(Material for this exercise begins)

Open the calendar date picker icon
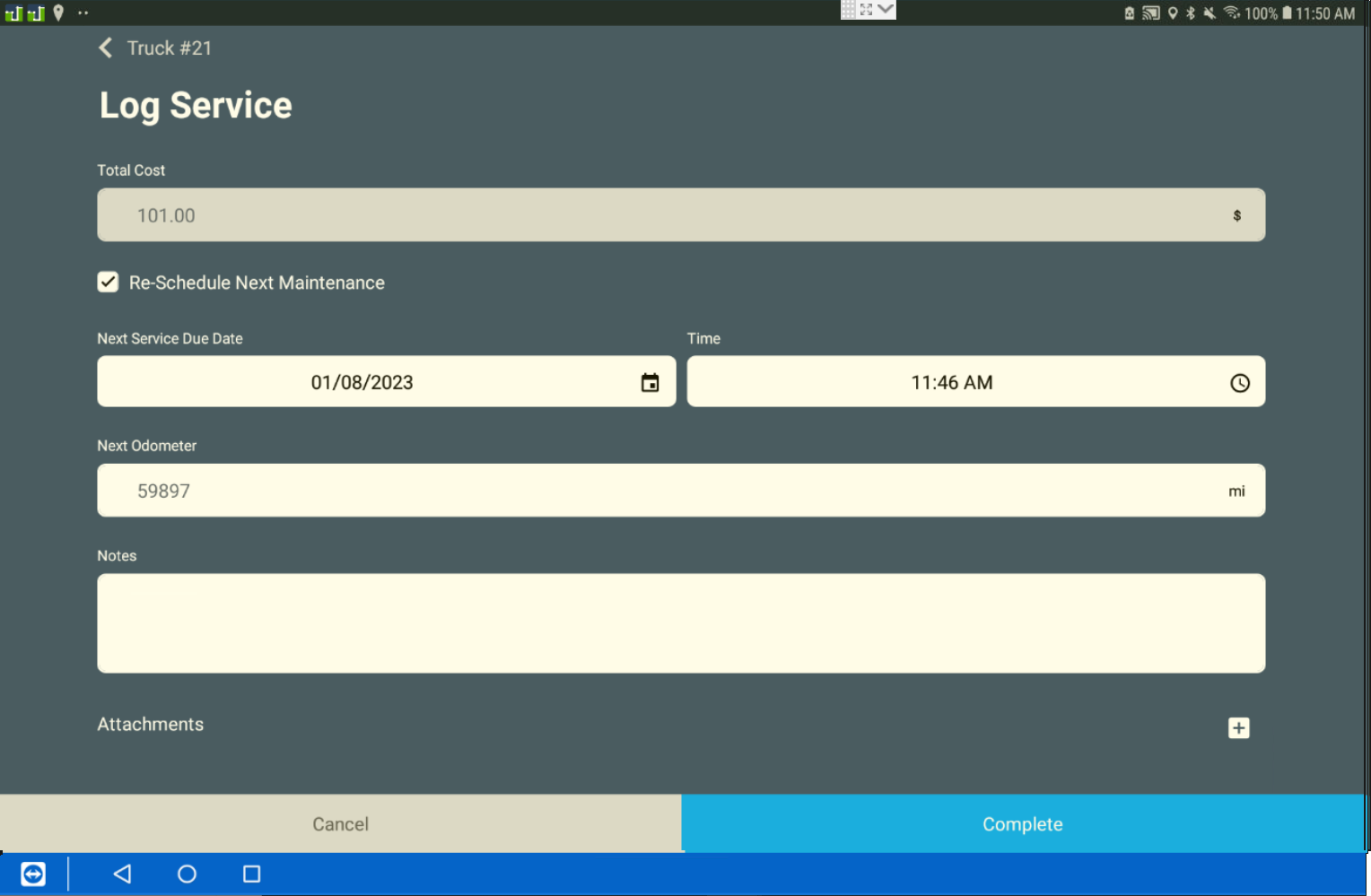Viewport: 1371px width, 896px height. [650, 383]
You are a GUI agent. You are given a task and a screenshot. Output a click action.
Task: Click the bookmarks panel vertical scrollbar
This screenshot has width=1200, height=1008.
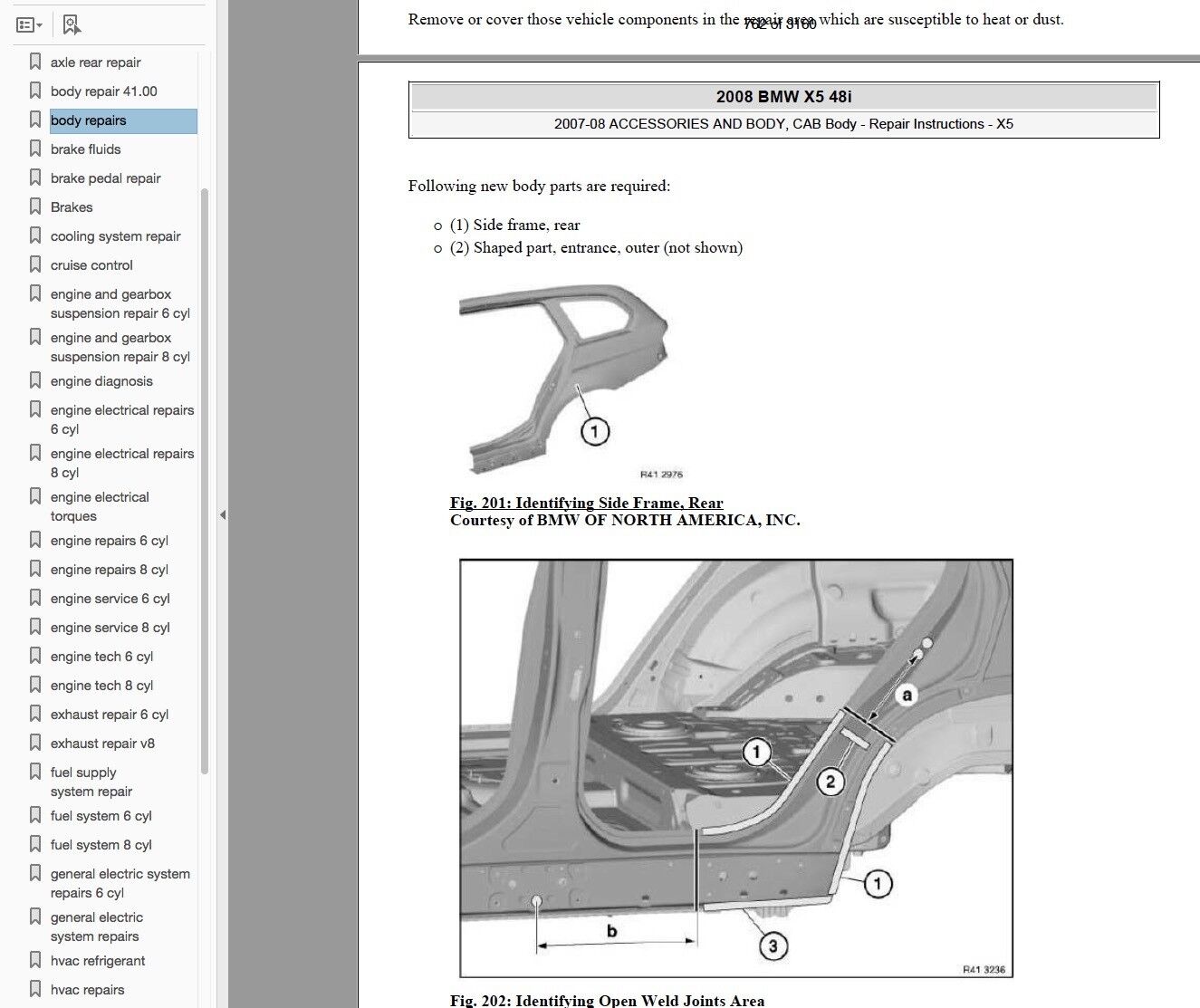[x=205, y=480]
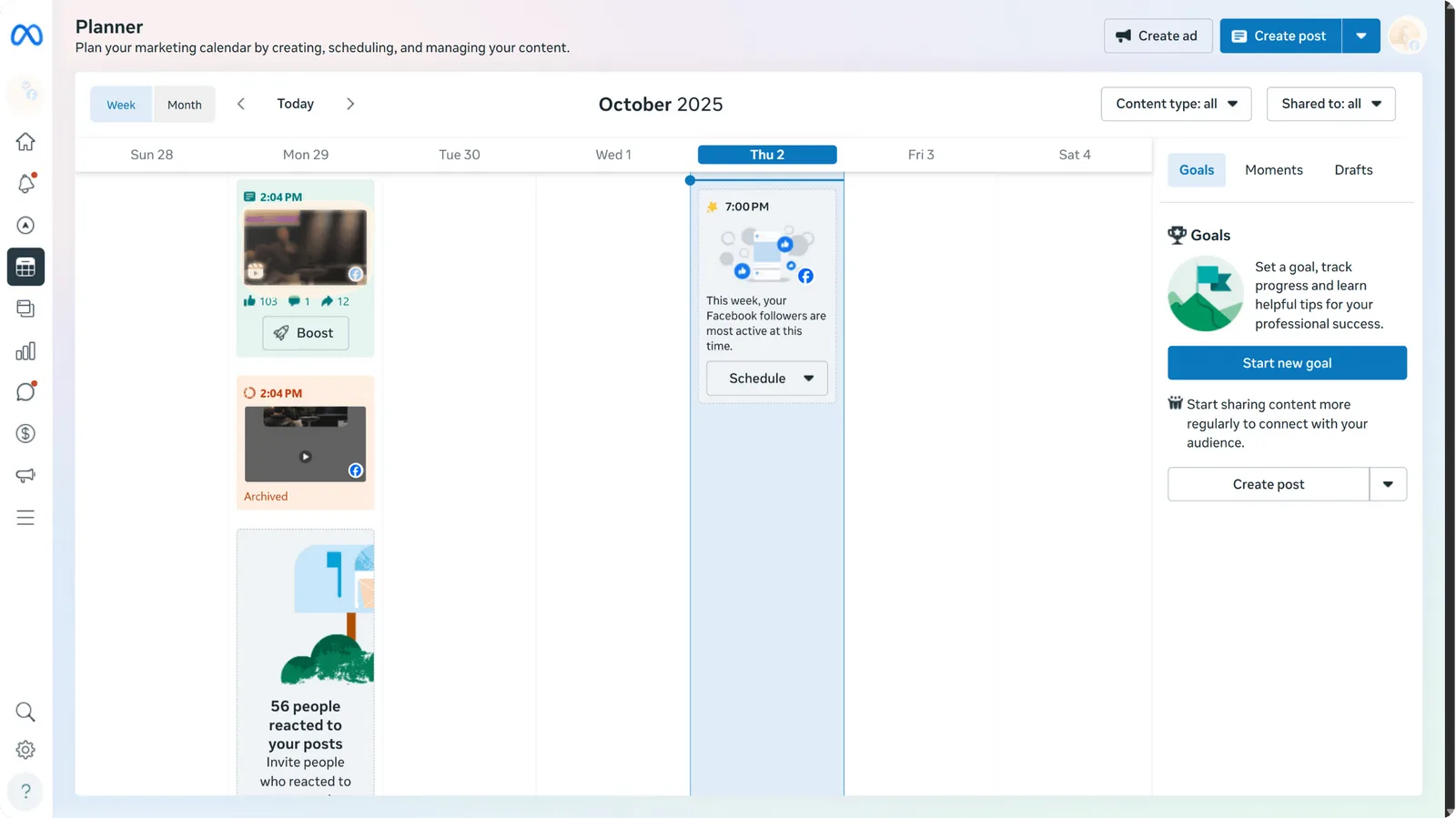
Task: Click the Settings gear icon
Action: pos(25,750)
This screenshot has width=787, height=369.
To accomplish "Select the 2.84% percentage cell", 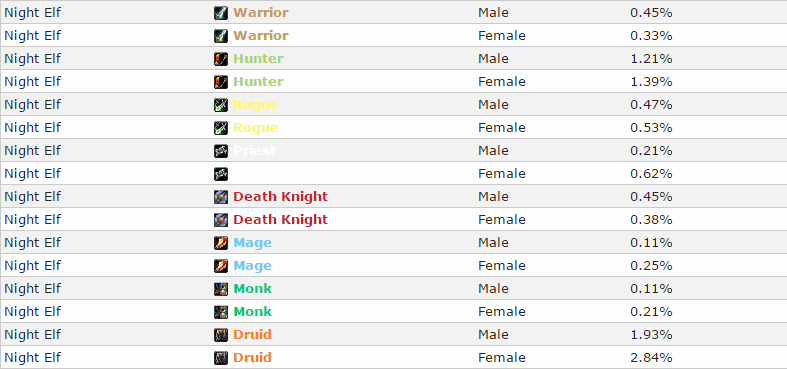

(Material for this exercise ends)

■ Task to complete
Output a verbatim copy of the lines from the line containing "This screenshot has width=1200, height=1008." through the end of the data, both included, without any images.

■ Solution to this problem
This screenshot has width=1200, height=1008.
[x=205, y=480]
Task: Click the Settings gear icon
Action: pos(25,750)
This screenshot has width=787, height=369.
To accomplish "Select the 2.84% percentage cell", 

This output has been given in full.